This
SHAREHOLDERS AGREEMENT, with an effective date as
of January 1, 2005, is entered into by and between Waldrop
Enterprises, Inc., a California corporation ("Purchaser" or
"Waldrop"), and The Phillip Lee Bonnell 2004 Trust dated July 31,
2004 ("Seller" or the "Bonnell Trust").
WHEREAS , this Agreement is entered into with reference
to Netword Publishing, Inc., a California Corporation
("Corporation" or "Company"), of which Seller is a shareholder and
of which Purchaser is now also a shareholder after acquiring 3,990
shares in the Corporation from Seller as of the date hereof. Seller
now currently owns 6,010 shares.
WHEREAS, in further consideration of and concurrently
with the execution of this Agreement and the "Note" (as defined in
section 11 hereof), (A) Seller and Purchaser have entered into the
following additional agreements: (i) an Exclusive License Agreement
dated as of January 1, 2005 (with Corporation as an additional
party) (the "License Agreement") and (ii) a Stock Purchase
Agreement dated as of January 1, 2005 (the "Acquisition Agreement")
(together with a Secured Promissory Note dated as of January 1,
2005 in the amount of $451,106.91 executed by Purchaser in favor of
Seller [the "Acquisition Agreement Note"]); and (B) Corporation has
entered into an Employment Agreement with Phil Bonnell dated as of
January 1, 2005 (the "Employment Agreement"). The License
Agreement, Acquisition Agreement, Acquisition Agreement Note and
Employment Agreement are collectively referred to herein as the
"Other Transaction Documents" and this Agreement, the Note and the
Other Transaction Documents are collectively referred to herein as
the "Transaction Documents."

*SET TASK 1:* Could you rewrite the shareholders agreement passage starting with "WHEREAS , this" and going on through "owns 6,010 shares.", putting "Buyer" wherever "Purchaser" appears?
*SET TASK 2:* Can you extend the shareholders agreement passage with new text that picks up after its last sentence?
The lines that follow come from a different source than the shareholders agreement.

*INFORMATION SHOWN:*

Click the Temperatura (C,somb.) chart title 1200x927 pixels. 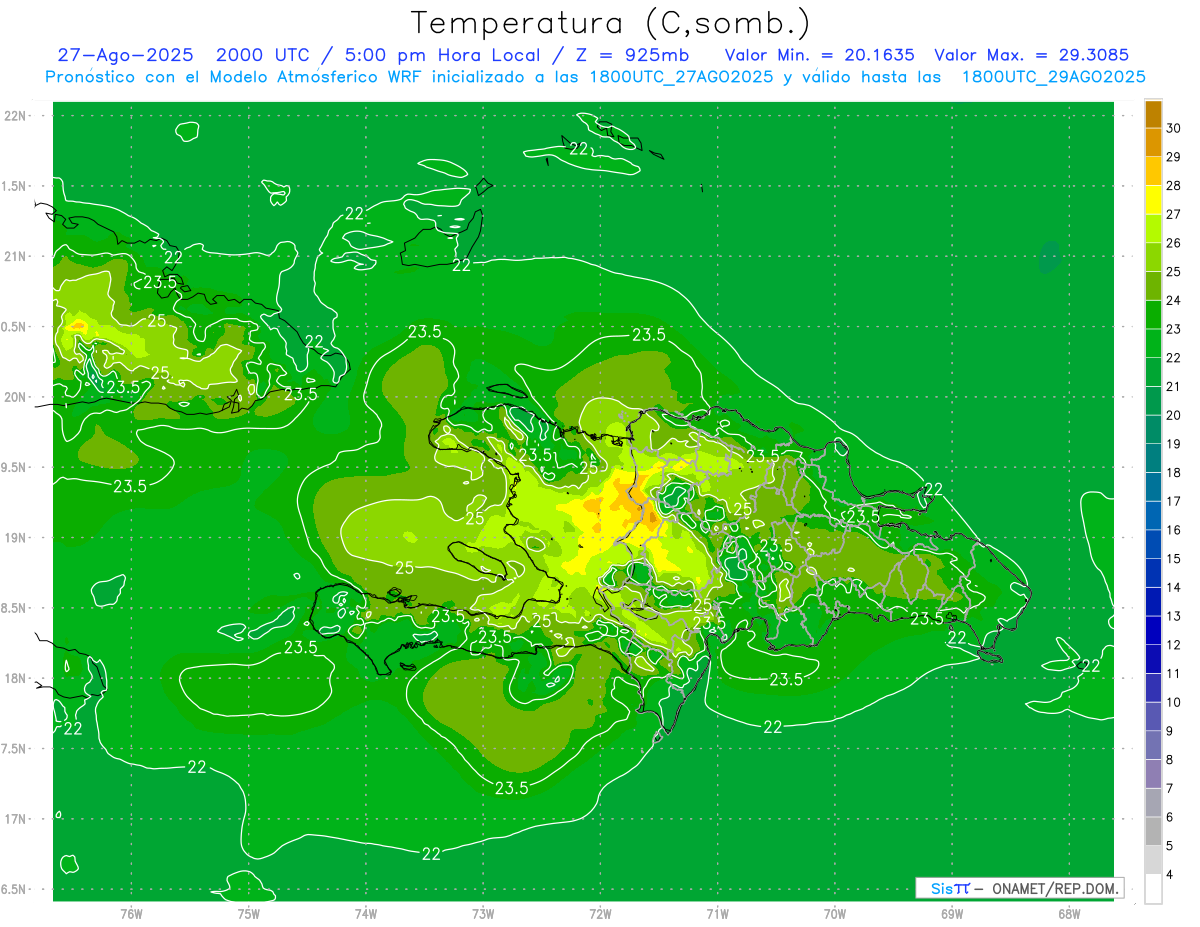[x=611, y=23]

*FINAL ANSWER 1:*
WHEREAS , this Agreement is entered into with reference
to Netword Publishing, Inc., a California Corporation
("Corporation" or "Company"), of which Seller is a shareholder and
of which Buyer is now also a shareholder after acquiring 3,990
shares in the Corporation from Seller as of the date hereof. Seller
now currently owns 6,010 shares.

*FINAL ANSWER 2:*
NOW,
THEREFORE , in
consideration of the premises and of the mutual representations,
warranties, covenants and agreements set forth herein, the parties
hereto, intending to be legally bound, hereby agree as
follows:
1. Covenants of the Parties
: (a) No additional stock shall be issued by the Corporation
without the unanimous written consent of the Corporation's
shareholders; (b) neither of the parties hereto shall sell,
transfer, pledge, assign or otherwise in any manner dispose of,
transfer or encumber any of its shares of the Corporation, unless
and until it shall have first offered to sell such shares to the
other party hereto as hereinafter agreed, except as may otherwise
be provided herein; anything to the contrary herein
notwithstanding, Seller may, in its sole and absolute discretion
without any requirement to first offer them to the other party
hereto, transfer up to 500 shares of the Corporation to Linda
Berestynski or her designee, who may or may not be required by
Seller in its sole and absolute discretion to become a party to
this Agreement; and (c) as long as a person designated by the
Bonnell Trust is a member of the Corporation's Board of Directors:
(i) he or she as such a member shall have the sole and absolute
discretion, including without limitation pursuant to the Employment
Agreement, to take or not take any action with respect to any
Corporation employee, including without limitation, to (A) set the
amount of any compensation (including bonus), benefits or
reimbursements payable to any Corporation employee, or any
shareholder dividend or distribution, up to the total amount of
Company cash and cash equivalents on hand at that time, less
$2,000.00, and (B) commence or terminate the employment of anyone
by the Corporation, except that any termination involving the
payment of severance compensation shall require the unanimous
written consent of the Corporation's Board of Directors; and (ii)
unless otherwise unanimously consented to in writing by the
Corporation's Board of Directors, no compensation or expenses shall
be paid to William H. Waldrop or anyone else other than pursuant to
the Employment Agreement, and no one other than the Bonnell Trust
or its designee shall be authorized to write, cash or deposit
Corporation checks or otherwise expend Corporation
funds.
2.
Additional Covenants : Anything to the
contrary herein or in the Employment Agreement notwithstanding: (a)
(i) provided that Waldrop has fully and timely complied with its
obligations under this Agreement, the Note, the License Agreement,
the Acquisition Agreement and the Acquisition Agreement Note, the
Corporation shall not be in breach of the Employment Agreement for
failure to timely pay to Phil Bonnell all the compensation
(including bonus), benefits and reimbursements to which he is
entitled thereunder due to a lack of funds; and (ii) upon Phil
Bonnell's death, Sandra Minadeo (or such other person as Phil
Bonnell may have, subsequent to the date hereof, designated in a
writing acknowledged by a notary public) shall automatically (A)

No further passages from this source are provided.